Hsieh P S, Moore M C, Neal D W, Cherrington A D
Department of Molecular Physiology and Biophysics, Vanderbilt University School of Medicine, Nashville, Tennessee 37232, USA.
Am J Physiol Endocrinol Metab. 2000 Aug;279(2):E284-92. doi: 10.1152/ajpendo.2000.279.2.E284.

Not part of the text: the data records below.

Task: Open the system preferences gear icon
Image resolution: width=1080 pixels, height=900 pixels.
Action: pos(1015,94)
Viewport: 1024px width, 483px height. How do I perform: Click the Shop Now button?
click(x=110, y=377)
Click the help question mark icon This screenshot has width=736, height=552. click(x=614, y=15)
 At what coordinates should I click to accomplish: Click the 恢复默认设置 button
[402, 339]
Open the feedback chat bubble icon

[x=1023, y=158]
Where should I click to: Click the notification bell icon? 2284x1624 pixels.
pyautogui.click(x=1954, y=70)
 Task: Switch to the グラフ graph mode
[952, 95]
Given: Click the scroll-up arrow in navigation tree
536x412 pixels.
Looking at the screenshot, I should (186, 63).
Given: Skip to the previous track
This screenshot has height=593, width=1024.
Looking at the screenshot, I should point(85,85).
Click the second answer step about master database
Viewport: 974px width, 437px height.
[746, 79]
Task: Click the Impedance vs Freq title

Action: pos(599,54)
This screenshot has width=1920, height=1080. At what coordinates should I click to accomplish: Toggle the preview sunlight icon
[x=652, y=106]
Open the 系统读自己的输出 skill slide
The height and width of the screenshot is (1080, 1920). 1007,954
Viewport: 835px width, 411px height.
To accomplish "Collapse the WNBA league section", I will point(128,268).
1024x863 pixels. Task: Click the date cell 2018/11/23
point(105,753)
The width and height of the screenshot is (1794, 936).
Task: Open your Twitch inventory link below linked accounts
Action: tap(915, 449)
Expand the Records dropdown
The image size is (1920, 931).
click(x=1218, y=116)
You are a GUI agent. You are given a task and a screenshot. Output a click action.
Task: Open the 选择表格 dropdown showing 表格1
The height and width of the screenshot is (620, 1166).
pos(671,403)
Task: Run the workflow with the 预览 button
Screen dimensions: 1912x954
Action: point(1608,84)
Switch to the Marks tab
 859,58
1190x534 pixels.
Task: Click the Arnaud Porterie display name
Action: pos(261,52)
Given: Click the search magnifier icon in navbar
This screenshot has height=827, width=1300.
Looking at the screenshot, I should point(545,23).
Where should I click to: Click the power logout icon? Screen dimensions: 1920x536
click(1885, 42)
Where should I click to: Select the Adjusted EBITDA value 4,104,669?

The aim of this study was to determine whether the elimination of the hepatic arterial-portal (A-P) venous glucose gradient would alter the effects of portal glucose delivery on hepatic or peripheral glucose uptake. Three groups of 42-h-fasted conscious dogs (n = 7/group) were studied. After a 40-min basal period, somatostatin was infused peripherally along with intraportal insulin (7.2 pmol x kg(-1) x min(-1)) and glucagon (0.65 ng x kg(-1) x min(-1)). In test period 1 (90 min), glucose was infused into a peripheral vein to double the hepatic glucose load (HGL) in all groups. In test period 2 (90 min) of the control group (CONT), saline was infused intraportally; in the other two groups, glucose was infused intraportally (22.2 micromol x kg(-1) x min(-1)). In the second group (PD), saline was simultaneously infused into the hepatic artery; in the third group (PD+HAD), glucose was infused into the hepatic artery to eliminate the negative hepatic A-P glucose gradient. HGL was twofold basal in each test period. Net hepatic glucose uptake (NHGU) was 10.1 +/- 2.2 and 12.8 +/- 2.1 vs. 11.5 +/- 1.6 and 23.8 +/- 3.3* vs. 9.0 +/- 2.4 and 13.8 +/- 4.2 micromol x kg(-1) x min(-1) in the two periods of CONT, PD, and PD+HAD, respectively (* P < 0.05 vs. same test period in PD and PD+HAD). NHGU was 28.9 +/- 1.2 and 39.5 +/- 4.3 vs. 26.3 +/- 3.7 and 24.5 +/- 3.7* vs. 36.1 +/- 3.8 and 53.3 +/- 8.5 micromol x kg(-1) x min(-1) in the first and second periods of CONT, PD, and PD+HAD, respectively (* P < 0.05 vs. same test period in PD and PD+HAD). Thus the increment in NHGU and decrement in extrahepatic glucose uptake caused by the portal signal were significantly reduced by hepatic arterial glucose infusion. These results suggest that the hepatic arterial glucose level plays an important role in generation of the effect of portal glucose delivery on glucose uptake by liver and muscle.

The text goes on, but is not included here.